TL;DR what's the best way to migrate lots of data between one very poorly structured database (with much repetition of columns, no interrelations, and duplicate data), to another highly organised and relational structure? - Sorry about the long read!
I've recently taken on a very complex job. It's rewriting an entire company's web-based IT platform. I'm afraid I can't give too many details because we can't let the old developer know (he has a metaphorical gun against the company's head, in that he's the only one who knows how to do critical things like invoice generation, and is demanding more and more money).
The major problem is that the entire web platform (used by all the staff and all the customers) was coded by a guy who's skills were less than amateur. It's made up of ~300 individual code files. There's no template library - it's all hardcoded into each file. There's no logical database structure - it was practically made up as he went along. There's no security - it's shocking. Anyway, we will be rewriting this whole platform over a ~3-month period.
However the boss says that on the morning it goes live, no customer data can be lost anywhere. The whole database contents has to be copied over directly. The structure of the database is currently so poor it's nearly impossible to work with, but this week we will be (attempting to!) write some scripts to migrate it over to our new, highly relational structure which is far more logical. The question is, what's the best way to do this?
One example is addresses. In the old database, addresses are used in about 12 tables (of 44 total...). In ours, we are having one addresses table which will be cross-referenced by other tables (e.g. address_id) to keep things clean. The main problem is that in about half of his tables, the addresses are stored as line1, line2, town, city, etc, which is fine, but in the other half he just has a single address field which stores the whole thing!
A second example is dates - in some tables he has seconds-since-Epoch dates, in others MySQL NOW() dates, and in others he literally stores it in 6 columns per row - year, month, day, hour, minute, second - ouch...
What's a good way to go about trying to tackle this? Should we look at our tables and work out where we need to pull his data from into ours, or should we reverse this and look at his tables and work out where his data needs to go into ours?
From a programming standpoint, how should we tackle this? A lot of data needs dynamic formatting (e.g. dates) so we were thinking of plucking data one row at a time, formatting it correctly, then re-inserting it into the right places in our scripts.
Speed and efficiency of queries is not an issue for us, as we will only need to run this once (after testing), on our local machines. His database is currently ~800MB when SQL dumped, but again a lot of this is his useless test data, or just totally unnecessary.
Any ideas on the best way to tackle this? For reference our system will be re-written in PHP so any PHP-based recommendations would be nice. The database is currently (and still will be) in MySQL.
There's not solution here. No magic. Just plain hard work.
You have your new model, and the only way to get this done is to go to each of the tables and convert them individually, logically, on paper, on a white board, etc. in to the new model.
You will have more than just simple formatting issues to deal with. You will also have data duplication issues to deal with. If you have 12 tables with addresses, but only 1 client, which address wins?
That decision alone may simplify a lot of the processing (perhaps you can ignore the other addresses than the one blessed address linked off the master client record, for example).
And that brings you to the final problem. "Not losing any data" during the conversion.
That is quite likely a non-starter from day one depending on what "not losing any data" means. If you're discarding addresses, for example, there's data loss right there. Sure, each component "has an address", but not necessarily the one they had before. Before they may have all been identical, but also they may not. It's going to be very messy.

§ **Information provided**:
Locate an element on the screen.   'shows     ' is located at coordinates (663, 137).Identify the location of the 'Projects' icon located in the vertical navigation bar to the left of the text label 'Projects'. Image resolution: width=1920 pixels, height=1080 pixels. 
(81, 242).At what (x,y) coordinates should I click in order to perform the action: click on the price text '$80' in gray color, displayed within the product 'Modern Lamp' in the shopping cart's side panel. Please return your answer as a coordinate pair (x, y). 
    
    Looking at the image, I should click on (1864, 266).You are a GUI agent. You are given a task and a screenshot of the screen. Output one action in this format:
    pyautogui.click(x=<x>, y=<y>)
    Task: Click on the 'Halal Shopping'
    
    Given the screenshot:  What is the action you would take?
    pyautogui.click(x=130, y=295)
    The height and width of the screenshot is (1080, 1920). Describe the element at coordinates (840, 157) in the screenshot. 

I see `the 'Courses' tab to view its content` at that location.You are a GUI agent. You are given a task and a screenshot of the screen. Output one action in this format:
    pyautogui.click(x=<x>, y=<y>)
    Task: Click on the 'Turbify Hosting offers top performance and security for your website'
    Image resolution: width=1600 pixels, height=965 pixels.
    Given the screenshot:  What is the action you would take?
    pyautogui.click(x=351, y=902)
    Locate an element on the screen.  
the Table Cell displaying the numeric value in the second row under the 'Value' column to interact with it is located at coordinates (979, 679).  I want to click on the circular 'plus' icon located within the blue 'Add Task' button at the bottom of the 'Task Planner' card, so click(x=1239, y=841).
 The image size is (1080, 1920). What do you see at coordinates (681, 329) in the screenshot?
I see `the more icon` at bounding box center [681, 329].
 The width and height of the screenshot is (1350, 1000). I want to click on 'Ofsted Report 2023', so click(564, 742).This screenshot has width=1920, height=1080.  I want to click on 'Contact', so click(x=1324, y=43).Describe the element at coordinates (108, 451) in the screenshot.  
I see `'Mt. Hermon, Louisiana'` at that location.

§ **Directions**:
1: List every way the database migration thread says dates are stored in the old database.
2: Answer these questions from the database migration thread.
(a) In about how many of the old database's tables are addresses used, and how many tables does it have in total?
(b) How large is the old database when SQL dumped?
(c) Over roughly what period will the platform be rewritten?
3: Return the passage of the database migration thread from "A second example" up to and including "second - ouch...".

§ **Answers to the tasks**:
1:
- Seconds-since-Epoch dates
- MySQL NOW() dates
- Six columns per row: year, month, day, hour, minute, second

2:
(a) About 12 tables, out of 44 in total.
(b) About 800MB.
(c) About 3 months.

3:
A second example is dates - in some tables he has seconds-since-Epoch dates, in others MySQL NOW() dates, and in others he literally stores it in 6 columns per row - year, month, day, hour, minute, second - ouch...